→ PROBLEM REQUIREMENTS
Transcribe the data in full; each line must match exactly.
[INFORMATION SUPPLIED Boundary: Start]
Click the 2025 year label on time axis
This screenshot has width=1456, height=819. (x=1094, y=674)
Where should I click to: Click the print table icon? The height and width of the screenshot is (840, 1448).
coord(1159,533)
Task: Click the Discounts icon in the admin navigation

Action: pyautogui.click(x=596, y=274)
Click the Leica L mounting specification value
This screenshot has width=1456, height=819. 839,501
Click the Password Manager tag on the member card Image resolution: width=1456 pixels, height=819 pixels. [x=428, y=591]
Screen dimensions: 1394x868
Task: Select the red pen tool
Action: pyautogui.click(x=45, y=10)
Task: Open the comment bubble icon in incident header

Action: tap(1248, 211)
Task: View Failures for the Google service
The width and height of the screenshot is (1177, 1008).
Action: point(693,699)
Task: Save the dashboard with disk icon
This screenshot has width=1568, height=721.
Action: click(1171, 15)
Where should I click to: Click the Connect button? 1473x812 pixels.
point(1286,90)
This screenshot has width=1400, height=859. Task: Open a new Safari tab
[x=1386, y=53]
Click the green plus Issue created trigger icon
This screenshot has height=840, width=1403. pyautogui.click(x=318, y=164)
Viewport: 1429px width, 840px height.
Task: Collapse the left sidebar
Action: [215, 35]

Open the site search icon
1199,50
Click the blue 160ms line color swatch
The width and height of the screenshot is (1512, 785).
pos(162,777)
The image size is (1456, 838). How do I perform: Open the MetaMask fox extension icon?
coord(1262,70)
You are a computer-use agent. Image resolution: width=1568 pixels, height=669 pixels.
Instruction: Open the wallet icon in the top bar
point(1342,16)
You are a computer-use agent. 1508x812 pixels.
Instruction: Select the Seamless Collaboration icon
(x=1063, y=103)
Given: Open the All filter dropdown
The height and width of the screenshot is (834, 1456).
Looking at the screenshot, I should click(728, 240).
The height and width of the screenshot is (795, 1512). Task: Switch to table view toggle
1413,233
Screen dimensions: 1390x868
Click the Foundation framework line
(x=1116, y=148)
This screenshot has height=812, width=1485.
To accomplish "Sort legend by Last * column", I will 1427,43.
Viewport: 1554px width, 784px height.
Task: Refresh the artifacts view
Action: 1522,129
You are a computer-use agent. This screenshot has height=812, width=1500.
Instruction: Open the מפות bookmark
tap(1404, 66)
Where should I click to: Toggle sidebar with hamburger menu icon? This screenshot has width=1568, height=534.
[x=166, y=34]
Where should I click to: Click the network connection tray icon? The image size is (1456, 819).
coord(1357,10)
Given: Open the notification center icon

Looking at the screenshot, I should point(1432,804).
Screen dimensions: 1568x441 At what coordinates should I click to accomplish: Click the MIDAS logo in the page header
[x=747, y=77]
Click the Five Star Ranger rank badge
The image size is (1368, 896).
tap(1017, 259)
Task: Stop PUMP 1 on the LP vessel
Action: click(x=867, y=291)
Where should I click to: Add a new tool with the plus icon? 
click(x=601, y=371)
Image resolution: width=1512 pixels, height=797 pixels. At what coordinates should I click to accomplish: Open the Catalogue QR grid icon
[INFORMATION SUPPLIED Boundary: End]
→ SOLUTION BELOW
Click the 2025 year label on time axis
This screenshot has width=1456, height=819. (x=1094, y=674)
Where should I click to: Click the print table icon? The height and width of the screenshot is (840, 1448).
coord(1159,533)
Task: Click the Discounts icon in the admin navigation

Action: pyautogui.click(x=596, y=274)
Click the Leica L mounting specification value
This screenshot has width=1456, height=819. 839,501
Click the Password Manager tag on the member card Image resolution: width=1456 pixels, height=819 pixels. [x=428, y=591]
Screen dimensions: 1394x868
Task: Select the red pen tool
Action: pyautogui.click(x=45, y=10)
Task: Open the comment bubble icon in incident header

Action: tap(1248, 211)
Task: View Failures for the Google service
The width and height of the screenshot is (1177, 1008).
Action: point(693,699)
Task: Save the dashboard with disk icon
This screenshot has width=1568, height=721.
Action: click(1171, 15)
Where should I click to: Click the Connect button? 1473x812 pixels.
point(1286,90)
This screenshot has width=1400, height=859. Task: Open a new Safari tab
[x=1386, y=53]
Click the green plus Issue created trigger icon
This screenshot has height=840, width=1403. pyautogui.click(x=318, y=164)
Viewport: 1429px width, 840px height.
Task: Collapse the left sidebar
Action: [215, 35]

Open the site search icon
1199,50
Click the blue 160ms line color swatch
The width and height of the screenshot is (1512, 785).
pos(162,777)
The image size is (1456, 838). How do I perform: Open the MetaMask fox extension icon?
coord(1262,70)
You are a computer-use agent. Image resolution: width=1568 pixels, height=669 pixels.
Instruction: Open the wallet icon in the top bar
point(1342,16)
You are a computer-use agent. 1508x812 pixels.
Instruction: Select the Seamless Collaboration icon
(x=1063, y=103)
Given: Open the All filter dropdown
The height and width of the screenshot is (834, 1456).
Looking at the screenshot, I should click(728, 240).
The height and width of the screenshot is (795, 1512). Task: Switch to table view toggle
1413,233
Screen dimensions: 1390x868
Click the Foundation framework line
(x=1116, y=148)
This screenshot has height=812, width=1485.
To accomplish "Sort legend by Last * column", I will 1427,43.
Viewport: 1554px width, 784px height.
Task: Refresh the artifacts view
Action: 1522,129
You are a computer-use agent. This screenshot has height=812, width=1500.
Instruction: Open the מפות bookmark
tap(1404, 66)
Where should I click to: Toggle sidebar with hamburger menu icon? This screenshot has width=1568, height=534.
[x=166, y=34]
Where should I click to: Click the network connection tray icon? The image size is (1456, 819).
coord(1357,10)
Given: Open the notification center icon

Looking at the screenshot, I should point(1432,804).
Screen dimensions: 1568x441 At what coordinates should I click to accomplish: Click the MIDAS logo in the page header
[x=747, y=77]
Click the Five Star Ranger rank badge
The image size is (1368, 896).
tap(1017, 259)
Task: Stop PUMP 1 on the LP vessel
Action: click(x=867, y=291)
Where should I click to: Add a new tool with the plus icon? 
click(x=601, y=371)
Image resolution: width=1512 pixels, height=797 pixels. At what coordinates should I click to accomplish: Open the Catalogue QR grid icon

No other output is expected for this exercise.